# Did I break it?



## andro

ok first time happened to me. atlantis atty, mech mod . ( smpl) positive up on smurf fully charged . 
close the bottom . all mod start to get hot . unscrew the atty quick, unscrew the bottom swicth because keep getting hotter. put battery aside . 
now battery is dead . 
any solution or i just trow it away? as well any idea what ive done wrong? the atty was on my rollo before and after and is not shorting .


----------



## shaunnadan

was the mod getting hot as soon as you closed it or when your fired it up ?

keep the battery aside for a day or so, then try and charge it up and see if its working. could be in a state of shock

Reactions: Informative 1


----------



## baksteen8168

andro said:


> ok first time happened to me. atlantis atty, mech mod . ( smpl) positive up on smurf fully charged .
> close the bottom . all mod start to get hot . unscrew the atty quick, unscrew the bottom swicth because keep getting hotter. put battery aside .
> now battery is dead .
> any solution or i just trow it away? as well any idea what ive done wrong? the atty was on my rollo before and after and is not shorting .



Had this happen to me a couple of months ago with my Fuhattan. Had to bin my battery. Also don't know what caused it.


----------



## Smokyg

I dont know those mods, but i had the same issue with my Stingray, the positive pin on the stingray will come out and flip itself around while changing batteries creating a dead short in the mod because the wide part of the post will press against the cap and the thin part that should connect to the atty is now connecting to the battery.. I wont make that mistake again. 

Perhaps chack the pins and the button for any problems that could create a dead short. 

Also if you reverse the batter (Positive connecting to the button) and your batteries wrapping is damaged that would also create a dead short, whereas if you have the battery in the correct way around and the wrapping is torn it will just start firing your coils.. A lot safer. 
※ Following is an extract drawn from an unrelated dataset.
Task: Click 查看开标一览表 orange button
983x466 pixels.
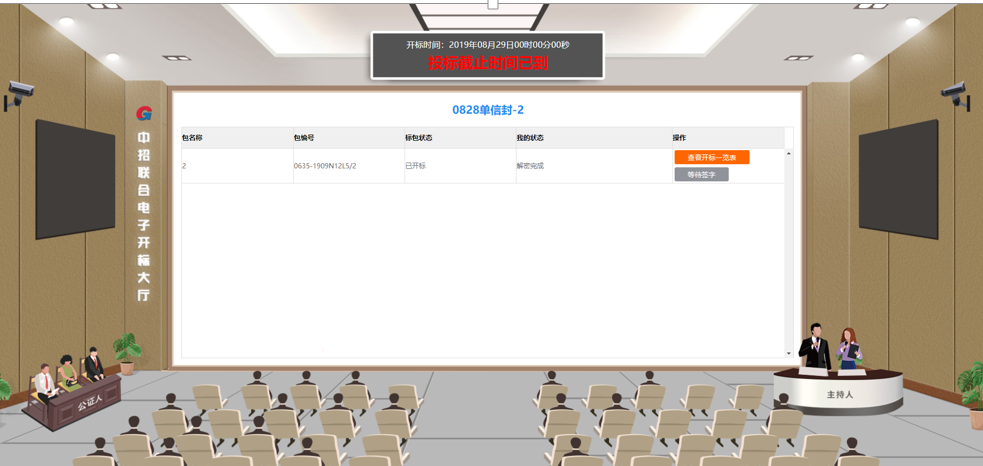Action: (x=711, y=158)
I hope this helps, check that positive pin

Reactions: Useful 2


----------



## andro

shaunnadan said:


> was the mod getting hot as soon as you closed it or when your fired it up ?
> 
> keep the battery aside for a day or so, then try and charge it up and see if its working. could be in a state of shock


yes it was .


----------



## Smokyg

BTW, my battery is fine... Almost threw it out the window scared it would detonate, could barely touch it..


----------



## shaunnadan

thats a short in your mod dude!

strip it down and check all of the connectors to be safe

Reactions: Thanks 1


----------



## andro

Smokyg said:


> I dont know those mods, but i had the same issue with my Stingray, the positive pin on the stingray will come out and flip itself around while changing batteries creating a dead short in the mod because the wide part of the post will press against the cap and the thin part that should connect to the atty is now connecting to the battery.. I wont make that mistake again.
> 
> Perhaps chack the pins and the button for any problems that could create a dead short.
> 
> Also if you reverse the batter (Positive connecting to the button) and your batteries wrapping is damaged that would also create a dead short, whereas if you have the battery in the correct way around and the wrapping is torn it will just start firing your coils.. A lot safer.
> 
> I hope this helps, check that positive pin


now that u say that the 510 pin in the atlantis is s


Smokyg said:


> I dont know those mods, but i had the same issue with my Stingray, the positive pin on the stingray will come out and flip itself around while changing batteries creating a dead short in the mod because the wide part of the post will press against the cap and the thin part that should connect to the atty is now connecting to the battery.. I wont make that mistake again.
> 
> Perhaps chack the pins and the button for any problems that could create a dead short.
> 
> Also if you reverse the batter (Positive connecting to the button) and your batteries wrapping is damaged that would also create a dead short, whereas if you have the battery in the correct way around and the wrapping is torn it will just start firing your coils.. A lot safer.
> 
> I hope this helps, check that positive pin


i checked the pin in the atlantis and is not springed anymore. i just disassembled and i think i close it to thigth and the positive and negative were at the same high . so just closing the mod the battery was shorting ....


----------



## Rob Fisher

I have never had that happen to me... before today!!!!!!!!! It just happened to me now! VTC5 in a new Mech Mod. All of a sudden everything felt HOT so I stopped to check... the battery was very hot... it is now in the Gorge! Also had an Atlantis on top.

Reactions: Can relate 2


----------



## gman211991

Atlantis +hybrid= no go pin doesn't protude enough without modding it ask @RIEFY how to

Reactions: Like 1 | Agree 1


----------



## andro

gman211991 said:


> Atlantis +hybrid= no go pin doesn't protude enough without modding it ask @RIEFY how to


i wish i would know that in the morning.......


----------



## gman211991

I used my mAN on my panzer and pin caused it to almost blow


----------



## Matt

Had the same with the atlantis. With mine its the rubber around the centre pin that causes it. i was on a normal mech not a hybrid.


----------



## whatalotigot

Yep. that a short. Be careful. Check all connections and make sure no touching of the poles anywhere on the mod. . You are lucky you still have a hand.


----------



## ET

Anyone notice something in common, cough cough aspire cough cough

Reactions: Funny 2


----------



## Rob Fisher

ET said:


> Anyone notice something in common, cough cough aspire cough cough



Cough all you like @ET!  It's still one of the best tanks around!I far prefer it to all the other commercial tanks...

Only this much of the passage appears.